MS: It’s a pop learned, isn’t it? Yeah. I understand…
NR: Where we can constantly know about anything, but, in a way, not understand any of it.
MS: I agree. But I think at the same time more people are learning about a far greater variety of things. That they might not have had access to before. Ultimately, it’s a personal responsibility to learn about what you feel is relevant for your life. I don’t think that everybody in the world should learn about everything that Joseph Beuys believed they should. They should go and find out about what they crave.
NR: He probably would have agreed with that. Do you believe in symbols?
NR: So what are the big symbols in your world?
MS: The group, the community, a group of people is a symbol for me, for a fluidity of individual existences and for the edges of ourselves where we can find the beginnings of others.
NR: That’s what in the ’60s was called a “Commune.” Are these communes a sort of alternative family living? You have lived in squatting situations, which is a sort of commune. Is there a good sense of sharing?
MS: We shared, but its not utopian by any means. But we were able to make five course dinners for fifteen people from food we found in supermarket bins.
NR: This reminds me of ’68, the communes that symbolized that year. I went to Berlin in ’69, as a student, and I went to an apartment, there was a girl, sitting in front of me — she had a big box of apples and she said: “the apples are socialized…” It seemed such a ridiculous concept for me… I fled. What did you learn from being in a commune?
MS: How to work with other people, retaining my own individual creative identity, whilst respecting theirs. I learned that if I gave up some aspects of what I instinctively wanted to hold personal it didn’t compromise my work or myself. In a sense my ideas became bigger, the more generous the approach.
NR: It’s a kind of aesthetics of friendship.
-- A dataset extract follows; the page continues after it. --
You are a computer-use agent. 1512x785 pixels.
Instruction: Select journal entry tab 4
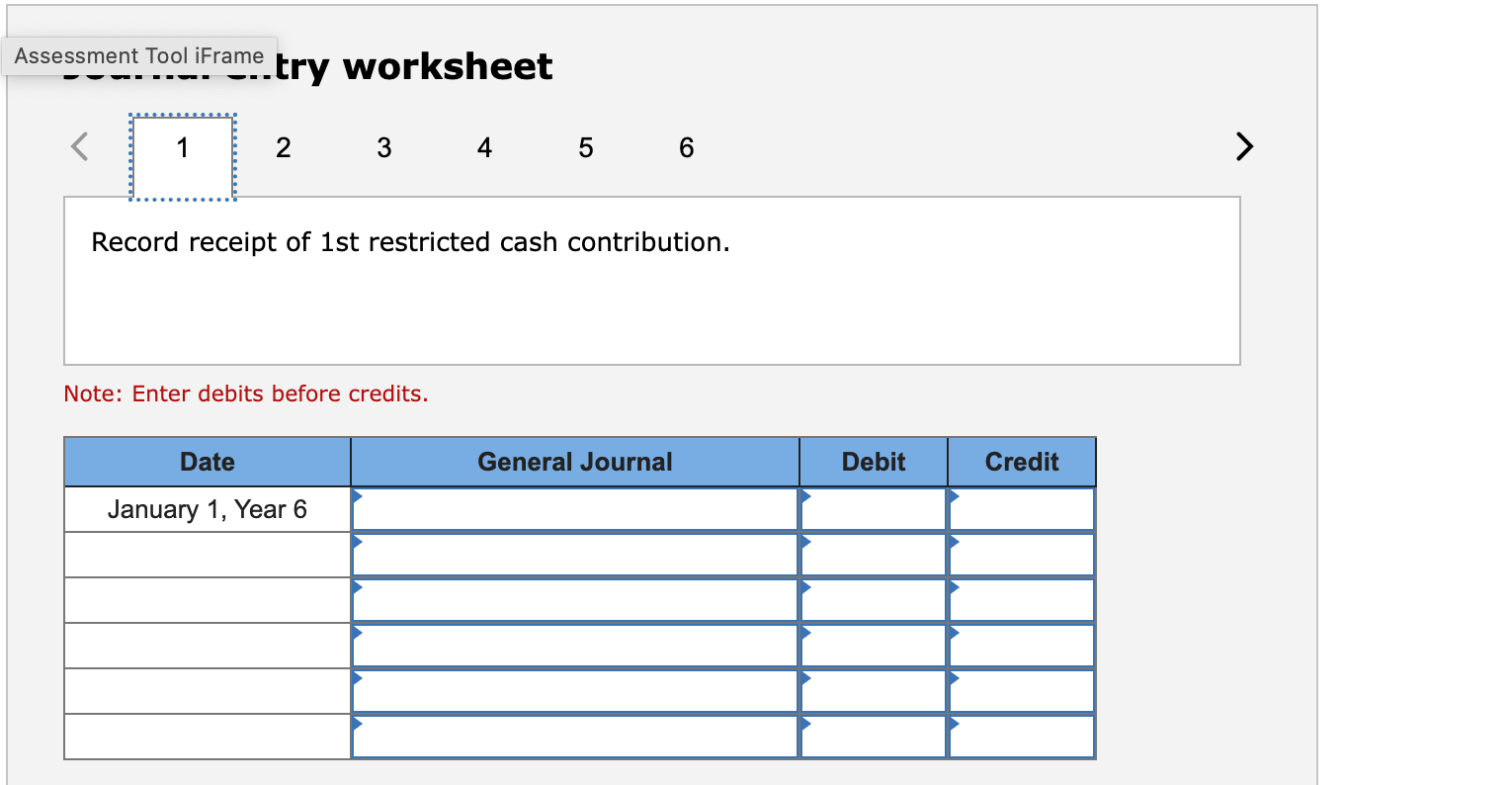tap(484, 148)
A very English thing by the way.
MS: It’s like an elite that anyone could join; it’s a sense of tribalism that could transcend war.
NR: It could also make war. In fact what is nationalism, but a form of tribalism? In my perfect world there would be no state boundaries anywhere. They are an incredible restriction for the fluidity of the world.
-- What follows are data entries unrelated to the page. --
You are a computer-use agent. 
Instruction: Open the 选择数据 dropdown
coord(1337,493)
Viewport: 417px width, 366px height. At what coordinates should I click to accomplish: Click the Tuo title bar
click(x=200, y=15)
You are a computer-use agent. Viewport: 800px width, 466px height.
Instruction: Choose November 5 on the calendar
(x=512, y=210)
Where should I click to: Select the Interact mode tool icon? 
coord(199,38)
MS: A lot of what we’ve discussed has outlined the dangers that this type of thinking can lead to. We’ve seen where utopian language takes us when followed to an extreme. It’s frightening. But although we might conclude that ideology is dangerous we must surely still remain idealistic.
NR: Do you have an artist you think is exemplary… forgetting Joseph Beuys, he’s not allowed in the list.
MS: Can I have Andy Warhol and Joseph Beuys together? I think they were very much trying to describe similar sentiments.
NR: They were great friends, or at least they pretended to be a mutual admiration society.
MS: And I’m sure they were, but I’m still convinced that their seeming differences can be explained by their differing socio-political environments.
NR: One was American, if you like, on the surface superficial.
MS: …Affecting an air of superficiality.
NR: And the other, Joseph, European, affecting an air of deepness. And I think that’s it.